Io ero veramente scarso: scoordinato, due braccia lunghissime che arrivavano alle ginocchia, le gambe storte, una magrezza da presunto rachitismo che mi valse il primo soprannome… Costola.

Mia madre che non era ansiosa, di più, aveva il terrore che mi facessi male in qualsiasi maniera: anche stando seduto. Per cui diventò una delle mamme driver della squadra. Si andava in trasferta all’Athletic, al Pio XII, allo Scat, a Granarolo, a Coronata, all’UISP di Rivarolo e all’Ardita di Nervi: per noi che stavamo nell’estremo ponente genovese era comunque andare dall’altra parte del mondo. Mia madre con la sua Simca 1100 bianca caricava borsoni e giocatori e partiva in carovana con altre tre o quattro auto: mamma attendeva pazientemente l’inizio della partita, guardava me che giocavo (male) i miei cinque-sei minuti, e si tornava a casa. La scena si è ripetuta per molti anni, tanti campionati e infinite trasferte.

È la stessa scena che vedo ogni giorno sui campi vicino a casa mia e nelle palestre dove adoro fermarmi a guardare le partite di pallavolo o di basket giovanile. Ma riguarda anche tennisti, nuotatori, atleti o ginnaste. Quello delle madri è un esercito silenzioso, agguerrito e organizzato. Ogni tanto esagerano… Dovete sapere che tra i tanti difetti che ho c’è anche quello di aver fatto l’arbitro per molti anni. Una domenica mattina sono a dirigere una gara di calcio tra ragazzini di quattordici anni: uno di loro segna un gol stratosferico in rovesciata, una roba da cineteca. Mi passa accanto e gli do la mano dicendogli “Bravo!”. Ricordo di avergli sfiorato la testa con un buffetto.

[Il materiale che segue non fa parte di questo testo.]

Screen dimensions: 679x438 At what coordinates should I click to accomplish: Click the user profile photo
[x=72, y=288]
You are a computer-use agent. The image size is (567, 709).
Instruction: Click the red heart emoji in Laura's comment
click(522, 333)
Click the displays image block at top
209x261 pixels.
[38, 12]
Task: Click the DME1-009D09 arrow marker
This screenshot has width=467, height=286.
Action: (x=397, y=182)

“Grazie signor arbitro…” mi risponde educato, interrotto da una voce che dalle tribune urla “Questa poi ce la devi spiegare, arbitro piedofilo”. No, non è un refuso, mi urlò proprio piedofilo.

Mah… Il ragazzino che aveva segnato il gol dopo qualche secondo a palla in movimento mi viene vicino e mi dice “Mi perdoni signor arbitro, è mia madre, non ci faccia caso”. Lo avrei abbracciato, ma poi invece che piedofilo  magari diventavo qualcosa di ancora peggio: abbozzai e sorrisi.

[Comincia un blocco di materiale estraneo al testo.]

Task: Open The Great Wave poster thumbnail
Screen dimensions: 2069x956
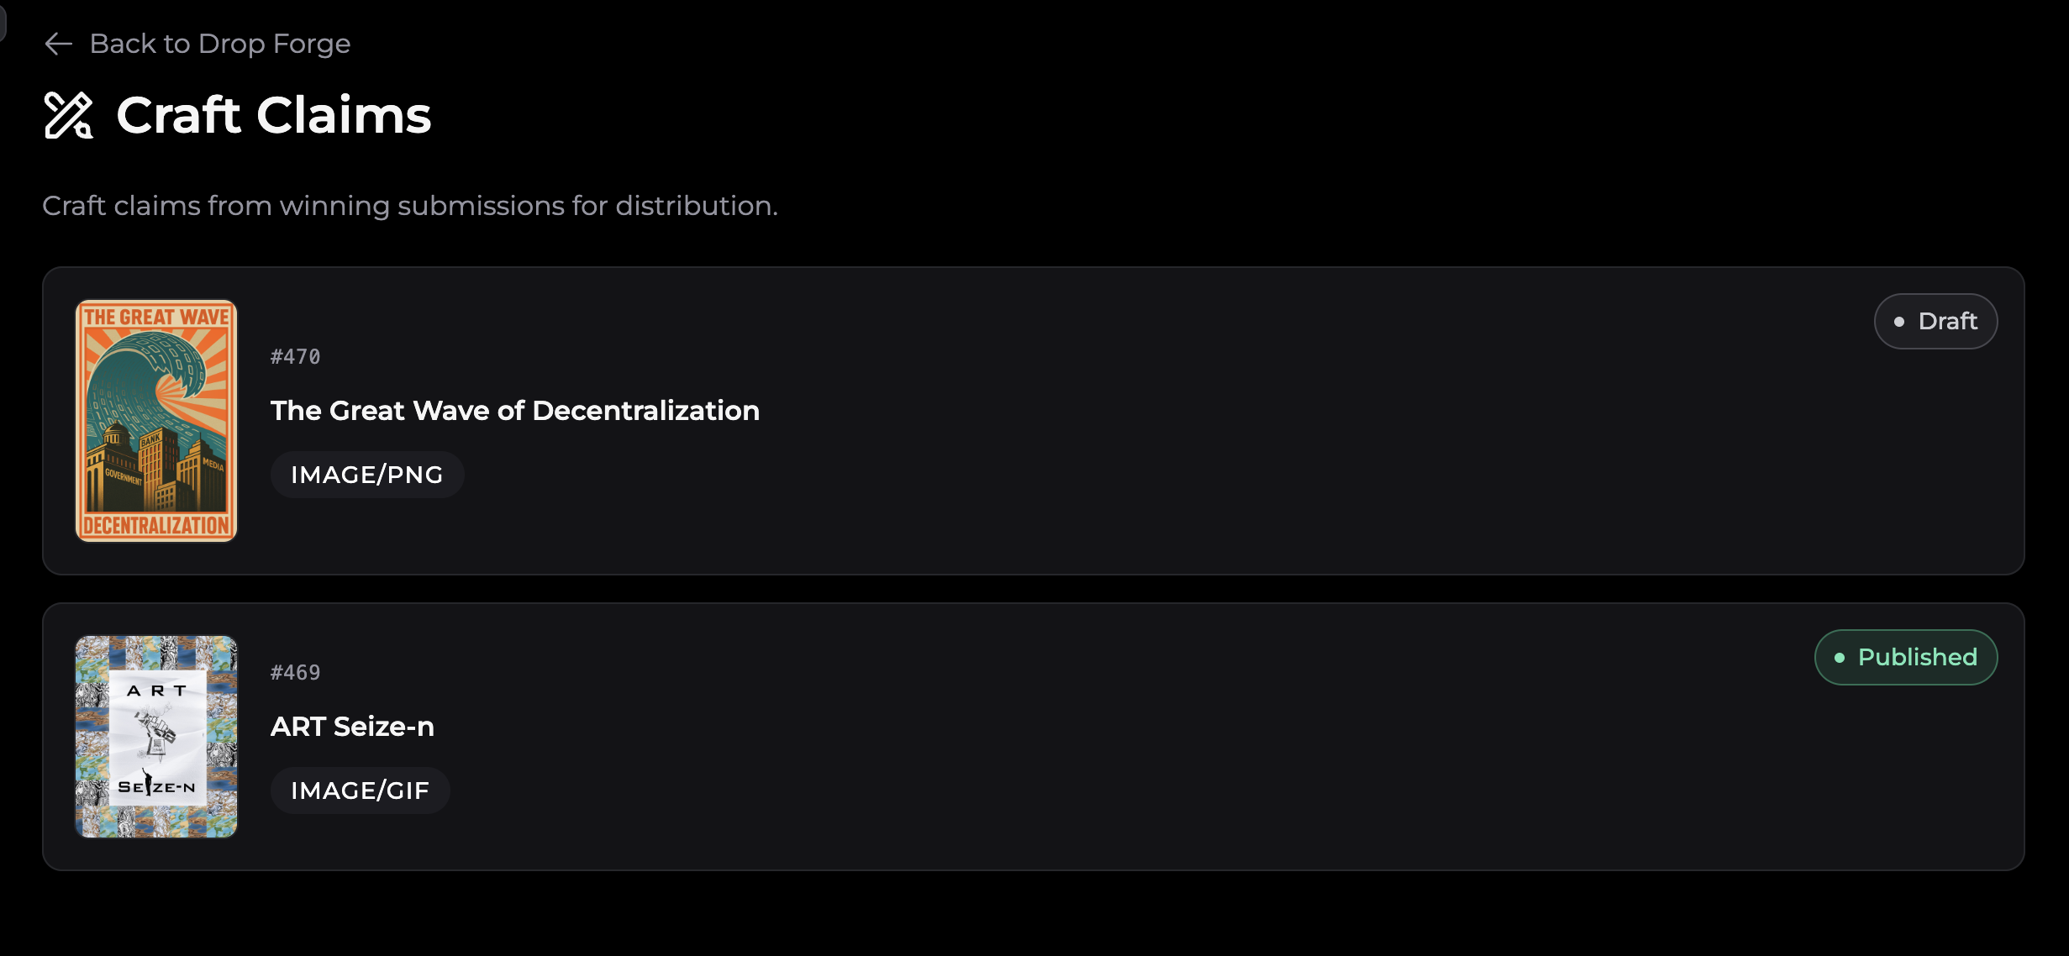Action: pos(156,421)
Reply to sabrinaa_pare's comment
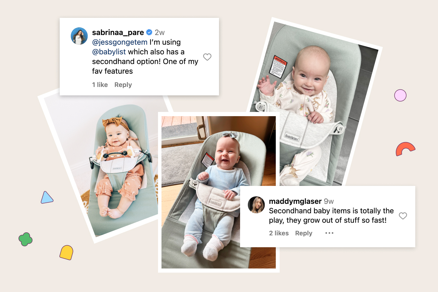Screen dimensions: 438x292 point(123,85)
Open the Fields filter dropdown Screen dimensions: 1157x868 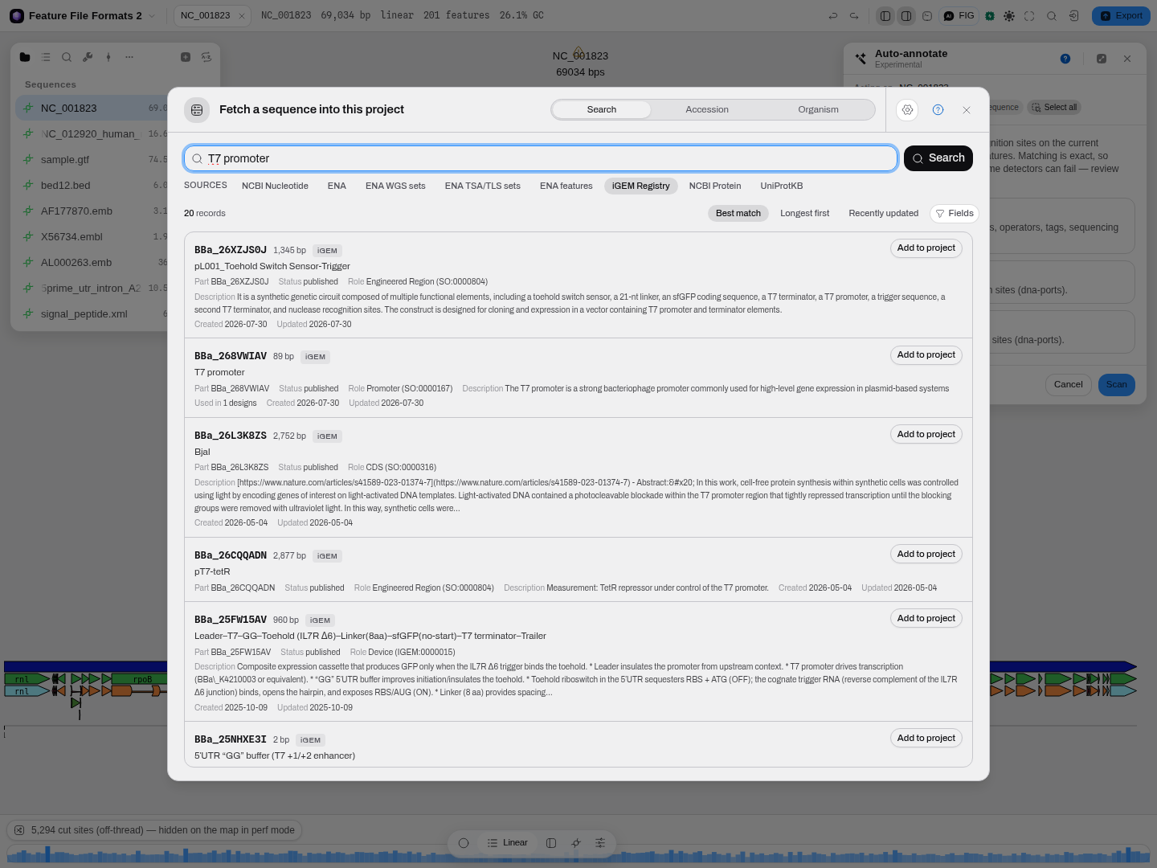point(955,214)
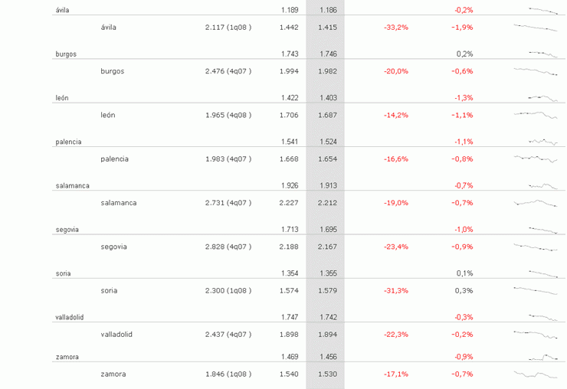The height and width of the screenshot is (389, 567).
Task: Select the indented palencia row label
Action: coord(114,159)
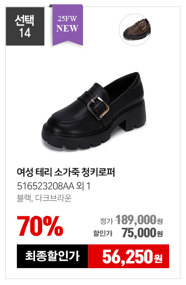Click the 75,000원 discount price

(142, 233)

Care mamme, vi vogliamo tutti molto bene e vi ringraziamo per il tempo, la dedizione, la cura, l’affetto e l’impegno con cui gestite la causa dello sport nel nostro paese. Siete i primi volontari insostituibili.

Vi prego, non diventate mai, nemmeno per sbaglio come alcuni vostri mariti. E non vi chiediamo nemmeno di far cambiare loro idea convincendoli che un allenatore c’è già, che un arbitro ci deve essere e che i ragazzini possono anche semplicemente divertirsi pur perdendo. Impossibile. Di vincenti mancati è pieno il mondo e qualche genitore ha le sue responsabilità.

Proviamo a far crescere i nostri ragazzi con pochi valori, estremamente semplici che solo la famiglia, la scuola e la loro società sportiva possono provare a passare: “Comunque vada, divertitevi. Fuori ci sarà qualcuno che lenirà le ferite del corpo e quelle morali: entrambe servono a crescere”.

A me quelle trasferte in Simca 1100 con i miei compagni del Pegli2 mancano da morire: e invidio molto i ragazzi che a bordo palestra hanno una mamma che li aspetta cui racconteranno dell’allenamento, e della palla troppo alta, e del muscolo che fa un po’ male, e della ragazza della squadra femminile con la coda bionda che è proprio carina.

Crescere è un bel mestiere: lasciamoglielo fare in santa pace e divertendosi.